To train a new model, specify the algorithm's configuration file. For example, to train MAPPO:

uv run examples/marl/example/train.py  --config examples/marl/example/config/mappo.yaml  --method mappo

Tip: To reduce memory usage during training, it is highly recommended to disable unnecessary logs in the Unreal Engine console (press ` to open) by running:
log LogTemp off
log LogTongSimGRPC off

Available Algorithms: - MAPPO: example/config/mappo.yaml - IPPO: example/config/ippo.yaml

Configuration: You can customize training parameters (e.g., learning rate, network size, environment settings) by editing the corresponding .yaml file.

Output: Trained models and logs are saved by default in the models/ and logs/ directories, respectively. You can monitor training progress using TensorBoard:

tensorboard --logdir logs

Training Results¶

Below is a sample reward curve from a training session, showing the model's learning progress over time:

Training Results

Performance Comparison:

The following table shows the performance comparison of different baseline algorithms on the MACS task. Note that due to the inherent stochasticity of multi-agent environments, the reported performance metrics may exhibit minor fluctuations; these results are primarily intended to verify the effectiveness of the environment and provide a baseline for comparison.

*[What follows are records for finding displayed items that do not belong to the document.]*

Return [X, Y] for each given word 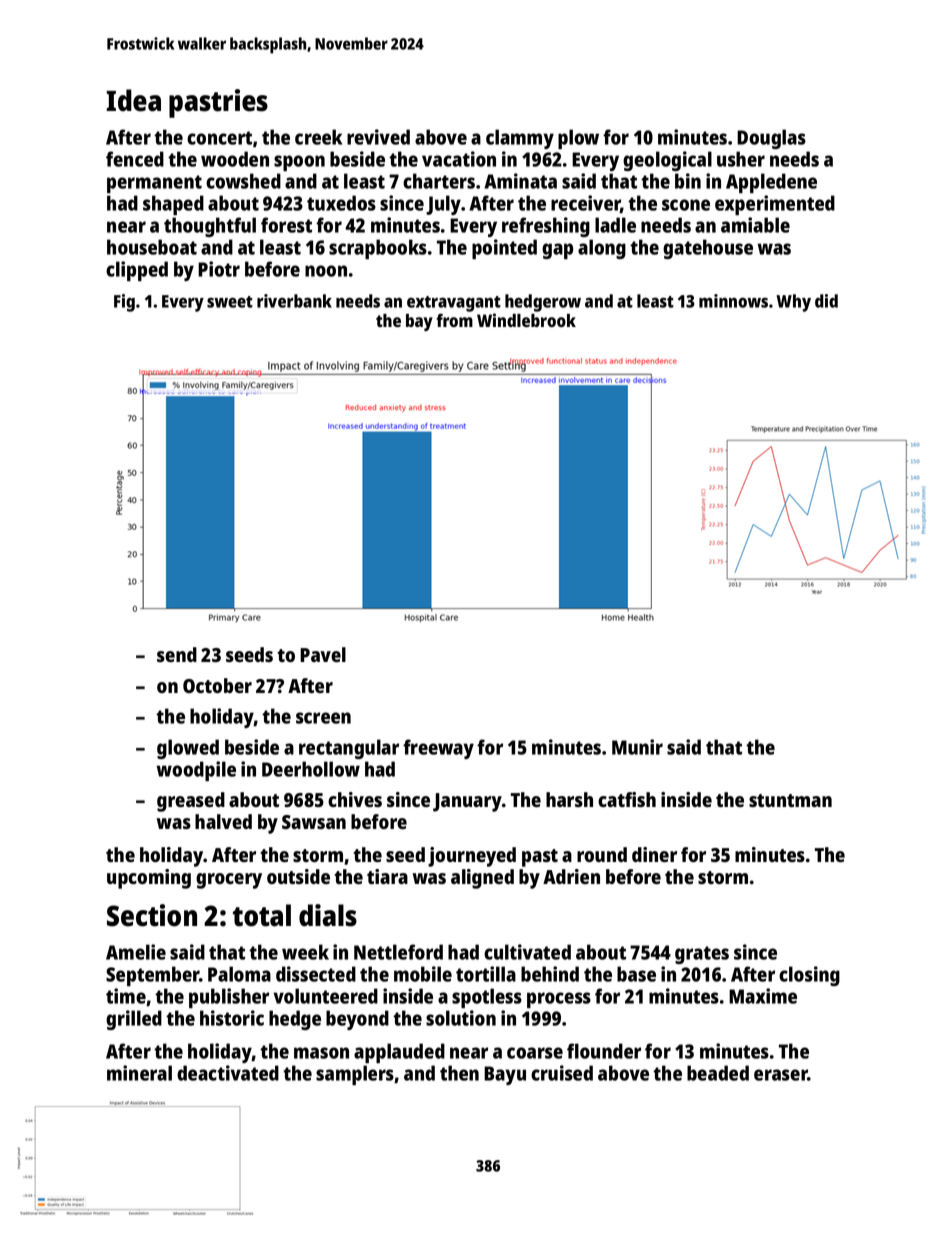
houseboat [152, 247]
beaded [718, 1073]
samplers [355, 1075]
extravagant [454, 304]
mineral [139, 1073]
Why [793, 303]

Method	Average Reward per Step	Average Reward
MAPPO	0.038	19.24
IPPO	0.030	14.75
Random	-0.013	-6.51

Evaluating a Pre-trained Model¶

To evaluate the latest saved model for a given configuration, add the --test flag:

uv run examples/marl/example/train.py  --config examples/marl/example/config/mappo.yaml --test --method mappo

The evaluation script will load the most recent checkpoint from the models/ directory and run it in a test environment without further training.